Utica on the Map

Utica on the Map
Smack in the Center

Wednesday, September 7, 2011

Re-Utica: Orin Domenico's Passionate Essay

And now that I've alerted you to a new literary magazine in our fair city, I want to share part of an essay from the first issue of Doubly Mad.

The title is "Prayer for the Resurrection of Utica." The author is Orin Domenico, part owner of Cafe Domenico and The Other Side, and sponsor of many events and efforts to bring life back to our city, including the new magazine:


   "….One step to redeeming and rebuilding our cities is to re-imagine them as what American historian and social philosopher, Lewis Mumford, called them: “the greatest of all human works of art.” Cities are products first of human imagination and creativity. I return to James Hillman, who suggested that the “flowing imagination which founded the city in the first place can be re-found. It is planted in our midst always ready to flower—if we begin, not with the ‘problem’ of what needs to be changed, or moved, or built, or demolished, but begin with what already is here, still stands and sings of its soul, still holds the spark of the mind that initiated it.”

Kim Domenico, Wm. Welch & Orin Domenico
Kim and I didn’t move to Utica 22 years ago to address the city as a problem. Our approach in building the CafĂ© Domenico and The Other Side has always been to celebrate Utica as the cool place that it already is; to sing of and embrace the preservation of its great architecture and parks, its neighborhoods and small businesses, its bars, cafes and restaurants, its vibrant music and arts, its exotic mix of ethnic cultures, cuisines and people.

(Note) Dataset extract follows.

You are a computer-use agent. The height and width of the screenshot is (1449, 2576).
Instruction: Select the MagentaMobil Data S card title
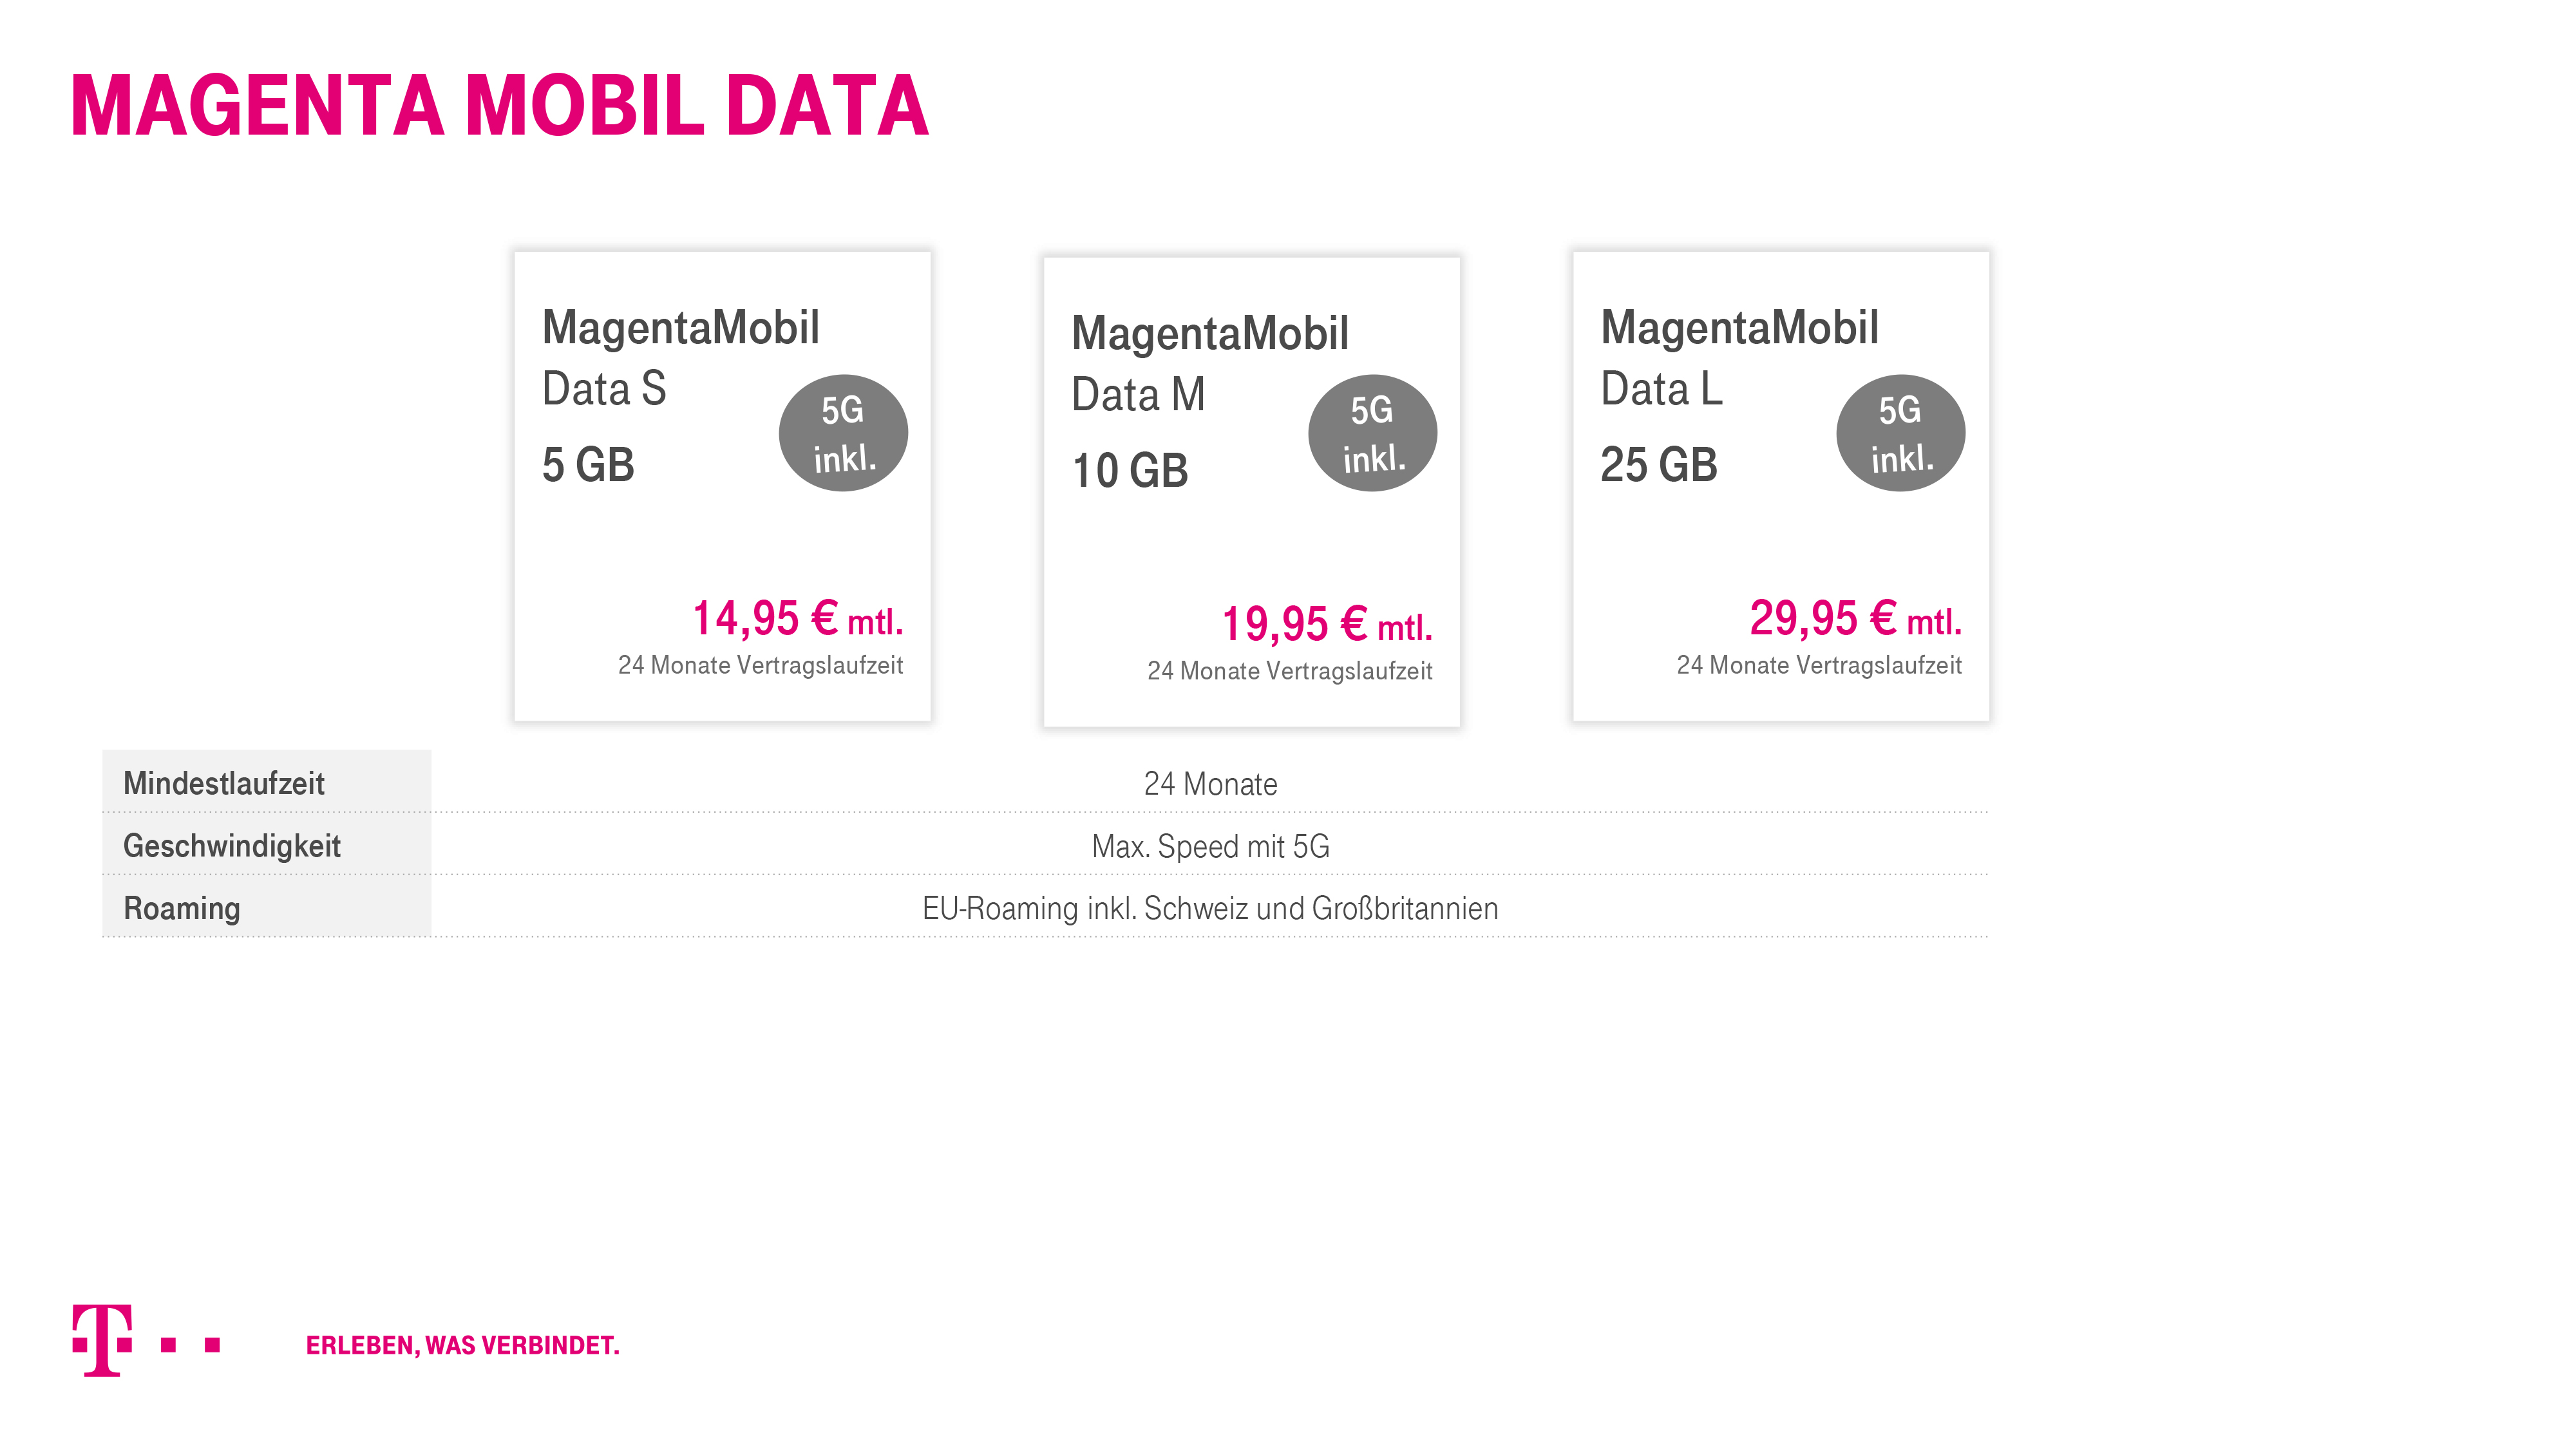pos(681,357)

  A second step to redeeming Utica is to recognize that to love the soul of the city we must also come to know and love better the land on which it was built, this dark, damp, soulful river valley. The geography of Utica is not a “geography of nowhere,” such as Commercial Drive, with nothing to distinguish it from similar non-places across the continent. Cities—like cultures—arise in relation to particular places; they are unique expressions of the climate, the landscape, the soil from which they spring. Rejecting the sameness of globalization, we must remake Utica in the image of this place, build a local economy in relation to this land.

  Finally, we must ever recall that the driving force of redemption is sacrifice. If we would redeem Utica we must be willing to give our lives to it, to a future here for its children, without thought of personal return beyond the joy of living as if love matters. I finish with a few more words from James Hillman, who said, “I don’t believe love interferes with business or efficiency or the tax base or retail sales or any of the rest—at all. I think the city is built on human relations, of people coming together, and love would increase, if anything, the very things that are desirable in a city.”